Il Primo ministro lanciò un’occhiata feroce a Parkinson, a Marlowe, a Leicester, ma soprattutto a Kingsley.
«Vorrei sapere come si spiega questo gravissimo errore. Posso farvi notare che qui a Nortonstowe avete goduto di ogni possibile agevolazione? Non per rinfacciarvelo, ma vi abbiamo tenuto nella bambagia, come direbbero certi miei colleghi. In cambio abbiamo il diritto di chiedervi un certo livello di competenza.

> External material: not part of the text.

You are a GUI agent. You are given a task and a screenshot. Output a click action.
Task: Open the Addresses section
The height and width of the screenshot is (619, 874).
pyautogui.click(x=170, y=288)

Posso ben dire che le condizioni di vita qui sono assai superiori a quelle in cui è costretto a lavorare il governo stesso.»
«Ma è naturale che siano migliori. Sono tali perchè noi abbiamo saputo prevedere quel che sarebbe successo.»
«E a quanto pare questa è l’unica vostra previsione, a tutto vostro vantaggio, per il vostro comodo e la vostra sicurezza.»
«Infatti ci siamo comportati proprio esattamente come il governo.»
«Non capisco, signore.»
«E allora le spiego meglio. Appena ci accorgemmo di questa storia della Nuvola, la prima preoccupazione del nostro governo — e, per quanto ne so io di tutti i governi — fu quella di impedire che le cose più importanti venissero a conoscenza della gente. Lo scopo di tutto questo segreto, naturalmente, era quello di impedire alla gente di scegliersi dei rappresentanti più capaci.»
Il Primo ministro a questo punto era infuriato.
«Kingsley, lasci che le dica senza alcuna riserva che mi trovo costretto a compiere dei passi, appena ritorno a Londra, che non le saranno affatto graditi.»
Parkinson notò che all’improvviso quell’atteggiamento facilone e provocatorio di Kingsley si era fatto più duro.
«Allora temo che lei non ritornerà a Londra, che resterà qui.»
«Non credo che nemmeno lei, professor Kingsley, possa avere la sfrontatezza di pensare che mi si tiene prigioniero.»
«Non prigioniero, caro Primo ministro,» disse Kingsley con un sorriso, «diciamo piuttosto così: con la crisi che sta per venire lei sarà più al sicuro a Nortonstowe che a Londra. Diciamo quindi che a nostro avviso è preferibile, sempre nell’interesse pubblico, che lei resti a Nortonstowe. Ed ora, poichè certamente lei e Parkinson avrete molte cose da dirvi, penso che vorrà che noi tre ci ritiriamo.»
Marlowe e Leicester erano alquanto sbalorditi, uscendo dalla stanza insieme a Kingsley.
«Ma tu non puoi far questo, Chris,» disse Marlowe.
«Posso farlo e lo farò. Se gli permetto di tornare a Londra, succederanno delle cose qui che metteranno in pericolo la vita di tutti, da te, Geoff, fino a Joe Stoddard. E questo non posso permetterlo. Lo sa il cielo quante poche probabilità abbiamo di scamparla, senza che accada altro a peggiorare le cose.»